All in all, we enjoyed a highly satisfactory state of health.
The diet on board agreed with us perfectly, and for my part,
I could easily have gone without those changes of pace that Ned Land,
in a spirit of protest, kept taxing his ingenuity to supply us.
What's more, in this constant temperature we didn't even have to
worry about catching colds. Besides, the ship had a good stock of
the madrepore Dendrophylia, known in Provence by the name sea fennel,
and a poultice made from the dissolved flesh of its polyps will
furnish an excellent cough medicine.
For some days we saw a large number of aquatic birds with webbed feet,
known as gulls or sea mews. Some were skillfully slain, and when cooked
in a certain fashion, they make a very acceptable platter of water game.

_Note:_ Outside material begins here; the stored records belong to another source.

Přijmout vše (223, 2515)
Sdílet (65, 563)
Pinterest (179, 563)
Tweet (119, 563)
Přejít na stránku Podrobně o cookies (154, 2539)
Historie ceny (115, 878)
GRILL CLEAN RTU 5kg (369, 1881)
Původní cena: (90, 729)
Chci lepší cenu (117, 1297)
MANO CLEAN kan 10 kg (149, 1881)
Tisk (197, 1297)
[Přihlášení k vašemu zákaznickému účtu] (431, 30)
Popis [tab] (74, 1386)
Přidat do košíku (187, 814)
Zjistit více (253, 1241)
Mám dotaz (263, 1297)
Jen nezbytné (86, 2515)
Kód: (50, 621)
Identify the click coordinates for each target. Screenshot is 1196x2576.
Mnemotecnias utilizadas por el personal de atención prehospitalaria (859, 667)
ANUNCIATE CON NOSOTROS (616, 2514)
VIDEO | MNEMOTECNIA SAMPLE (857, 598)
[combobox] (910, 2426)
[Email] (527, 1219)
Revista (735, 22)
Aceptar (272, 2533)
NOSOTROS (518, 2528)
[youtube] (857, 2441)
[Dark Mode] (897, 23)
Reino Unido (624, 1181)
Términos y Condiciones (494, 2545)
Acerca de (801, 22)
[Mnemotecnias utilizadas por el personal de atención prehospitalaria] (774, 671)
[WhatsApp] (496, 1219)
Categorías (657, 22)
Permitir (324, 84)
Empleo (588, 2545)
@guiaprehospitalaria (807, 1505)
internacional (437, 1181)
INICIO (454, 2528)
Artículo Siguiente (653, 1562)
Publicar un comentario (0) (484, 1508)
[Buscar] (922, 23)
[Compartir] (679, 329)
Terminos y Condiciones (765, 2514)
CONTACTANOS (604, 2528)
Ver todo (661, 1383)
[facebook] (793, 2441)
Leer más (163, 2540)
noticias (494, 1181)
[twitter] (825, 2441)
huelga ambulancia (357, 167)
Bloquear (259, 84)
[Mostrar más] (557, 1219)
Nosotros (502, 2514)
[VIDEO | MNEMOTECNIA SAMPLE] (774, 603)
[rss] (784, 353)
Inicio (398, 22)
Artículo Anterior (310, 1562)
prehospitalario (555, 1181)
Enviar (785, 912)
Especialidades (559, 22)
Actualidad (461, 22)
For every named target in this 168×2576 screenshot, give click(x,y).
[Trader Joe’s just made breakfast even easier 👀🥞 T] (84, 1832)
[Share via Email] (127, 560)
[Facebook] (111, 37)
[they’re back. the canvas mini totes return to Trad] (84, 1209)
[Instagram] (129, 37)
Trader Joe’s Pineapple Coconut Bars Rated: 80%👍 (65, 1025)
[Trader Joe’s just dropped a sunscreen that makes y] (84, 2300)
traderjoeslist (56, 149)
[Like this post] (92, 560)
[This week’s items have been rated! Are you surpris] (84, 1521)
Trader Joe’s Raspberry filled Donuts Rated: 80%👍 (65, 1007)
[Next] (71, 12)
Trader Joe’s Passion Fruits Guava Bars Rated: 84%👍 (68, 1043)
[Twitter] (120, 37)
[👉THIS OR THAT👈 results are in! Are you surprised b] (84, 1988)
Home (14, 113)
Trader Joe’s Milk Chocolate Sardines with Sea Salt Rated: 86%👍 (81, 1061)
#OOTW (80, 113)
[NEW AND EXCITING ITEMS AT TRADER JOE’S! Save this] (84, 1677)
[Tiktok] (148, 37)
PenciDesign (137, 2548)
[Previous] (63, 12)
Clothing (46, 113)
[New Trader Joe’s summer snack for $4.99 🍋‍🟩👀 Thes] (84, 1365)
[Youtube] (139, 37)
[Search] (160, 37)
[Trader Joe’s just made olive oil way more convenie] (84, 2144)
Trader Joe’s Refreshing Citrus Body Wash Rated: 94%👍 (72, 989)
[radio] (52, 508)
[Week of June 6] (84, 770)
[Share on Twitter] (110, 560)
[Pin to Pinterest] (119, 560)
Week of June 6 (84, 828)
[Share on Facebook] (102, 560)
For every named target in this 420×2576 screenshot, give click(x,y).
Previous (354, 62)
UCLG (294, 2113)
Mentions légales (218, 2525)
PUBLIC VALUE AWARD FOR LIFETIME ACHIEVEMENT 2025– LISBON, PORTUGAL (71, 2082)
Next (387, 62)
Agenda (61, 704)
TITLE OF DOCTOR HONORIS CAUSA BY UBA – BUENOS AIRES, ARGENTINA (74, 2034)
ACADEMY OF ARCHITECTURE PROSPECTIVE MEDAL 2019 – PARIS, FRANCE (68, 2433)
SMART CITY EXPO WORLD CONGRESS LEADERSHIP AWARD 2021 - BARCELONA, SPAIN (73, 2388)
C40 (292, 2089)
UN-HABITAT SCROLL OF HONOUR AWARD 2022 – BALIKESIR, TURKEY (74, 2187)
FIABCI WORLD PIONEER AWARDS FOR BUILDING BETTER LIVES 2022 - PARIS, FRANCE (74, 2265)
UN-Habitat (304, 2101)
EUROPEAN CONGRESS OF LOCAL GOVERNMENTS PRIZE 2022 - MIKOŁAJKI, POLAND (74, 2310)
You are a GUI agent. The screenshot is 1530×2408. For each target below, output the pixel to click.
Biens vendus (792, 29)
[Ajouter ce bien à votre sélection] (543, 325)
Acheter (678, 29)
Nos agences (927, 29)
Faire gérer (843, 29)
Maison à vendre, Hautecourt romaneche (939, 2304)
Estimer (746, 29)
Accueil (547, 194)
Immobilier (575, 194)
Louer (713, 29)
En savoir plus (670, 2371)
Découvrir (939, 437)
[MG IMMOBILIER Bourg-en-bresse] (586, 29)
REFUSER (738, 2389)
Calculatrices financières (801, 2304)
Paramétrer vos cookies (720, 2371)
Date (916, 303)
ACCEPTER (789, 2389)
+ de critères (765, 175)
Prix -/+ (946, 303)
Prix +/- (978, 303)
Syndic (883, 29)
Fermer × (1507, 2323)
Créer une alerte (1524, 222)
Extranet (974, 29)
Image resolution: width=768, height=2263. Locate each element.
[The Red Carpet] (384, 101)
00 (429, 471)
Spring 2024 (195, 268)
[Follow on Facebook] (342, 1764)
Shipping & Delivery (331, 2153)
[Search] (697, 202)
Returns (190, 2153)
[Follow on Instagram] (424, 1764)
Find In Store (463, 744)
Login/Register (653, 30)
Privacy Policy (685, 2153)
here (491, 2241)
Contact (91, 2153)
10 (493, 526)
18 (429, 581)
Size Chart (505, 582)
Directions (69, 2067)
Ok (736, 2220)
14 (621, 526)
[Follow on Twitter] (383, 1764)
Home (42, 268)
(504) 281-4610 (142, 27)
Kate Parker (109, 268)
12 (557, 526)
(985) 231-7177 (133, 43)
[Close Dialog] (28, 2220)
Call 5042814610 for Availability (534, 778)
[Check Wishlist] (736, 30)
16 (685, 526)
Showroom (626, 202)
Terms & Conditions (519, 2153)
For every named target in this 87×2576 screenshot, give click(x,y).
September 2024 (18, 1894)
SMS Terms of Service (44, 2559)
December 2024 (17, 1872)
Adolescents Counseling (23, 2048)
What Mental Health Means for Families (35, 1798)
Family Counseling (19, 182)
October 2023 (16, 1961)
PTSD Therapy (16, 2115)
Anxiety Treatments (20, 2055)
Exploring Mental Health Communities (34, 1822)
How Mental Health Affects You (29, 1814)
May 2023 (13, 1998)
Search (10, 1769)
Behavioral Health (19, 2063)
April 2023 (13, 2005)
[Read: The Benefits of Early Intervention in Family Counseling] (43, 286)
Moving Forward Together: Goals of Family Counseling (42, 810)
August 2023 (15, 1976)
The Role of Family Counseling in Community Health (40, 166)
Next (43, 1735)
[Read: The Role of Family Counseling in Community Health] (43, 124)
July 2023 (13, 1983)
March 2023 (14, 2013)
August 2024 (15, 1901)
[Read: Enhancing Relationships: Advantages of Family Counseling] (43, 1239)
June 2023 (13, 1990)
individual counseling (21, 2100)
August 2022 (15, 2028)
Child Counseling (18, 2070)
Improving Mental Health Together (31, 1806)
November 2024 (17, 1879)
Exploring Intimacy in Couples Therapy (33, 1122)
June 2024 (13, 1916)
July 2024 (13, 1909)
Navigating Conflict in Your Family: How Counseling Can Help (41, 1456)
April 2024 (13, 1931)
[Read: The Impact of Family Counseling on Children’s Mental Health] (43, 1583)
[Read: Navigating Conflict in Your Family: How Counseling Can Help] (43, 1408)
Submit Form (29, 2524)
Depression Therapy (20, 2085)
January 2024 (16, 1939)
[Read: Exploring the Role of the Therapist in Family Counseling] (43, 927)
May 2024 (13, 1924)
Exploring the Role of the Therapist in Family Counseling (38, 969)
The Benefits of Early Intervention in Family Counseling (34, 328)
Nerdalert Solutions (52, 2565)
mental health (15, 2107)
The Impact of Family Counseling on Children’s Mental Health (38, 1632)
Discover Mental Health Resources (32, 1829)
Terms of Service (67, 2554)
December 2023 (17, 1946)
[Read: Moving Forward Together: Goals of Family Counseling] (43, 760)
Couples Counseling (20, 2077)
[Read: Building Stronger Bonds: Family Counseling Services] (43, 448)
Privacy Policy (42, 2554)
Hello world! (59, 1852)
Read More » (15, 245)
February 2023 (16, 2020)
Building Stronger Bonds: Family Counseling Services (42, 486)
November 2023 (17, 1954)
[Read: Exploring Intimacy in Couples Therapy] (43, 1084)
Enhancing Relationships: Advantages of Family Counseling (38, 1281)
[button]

Among the great wind riders--carried over long distances from every
shore and resting on the waves from their exhausting flights--
I spotted some magnificent albatross, birds belonging to the Longipennes
(long-winged) family, whose discordant calls sound like the braying
of an ass. The Totipalmes (fully webbed) family was represented
by swift frigate birds, nimbly catching fish at the surface,
and by numerous tropic birds of the genus Phaeton, among others
the red-tailed tropic bird, the size of a pigeon, its white plumage
shaded with pink tints that contrasted with its dark-hued wings.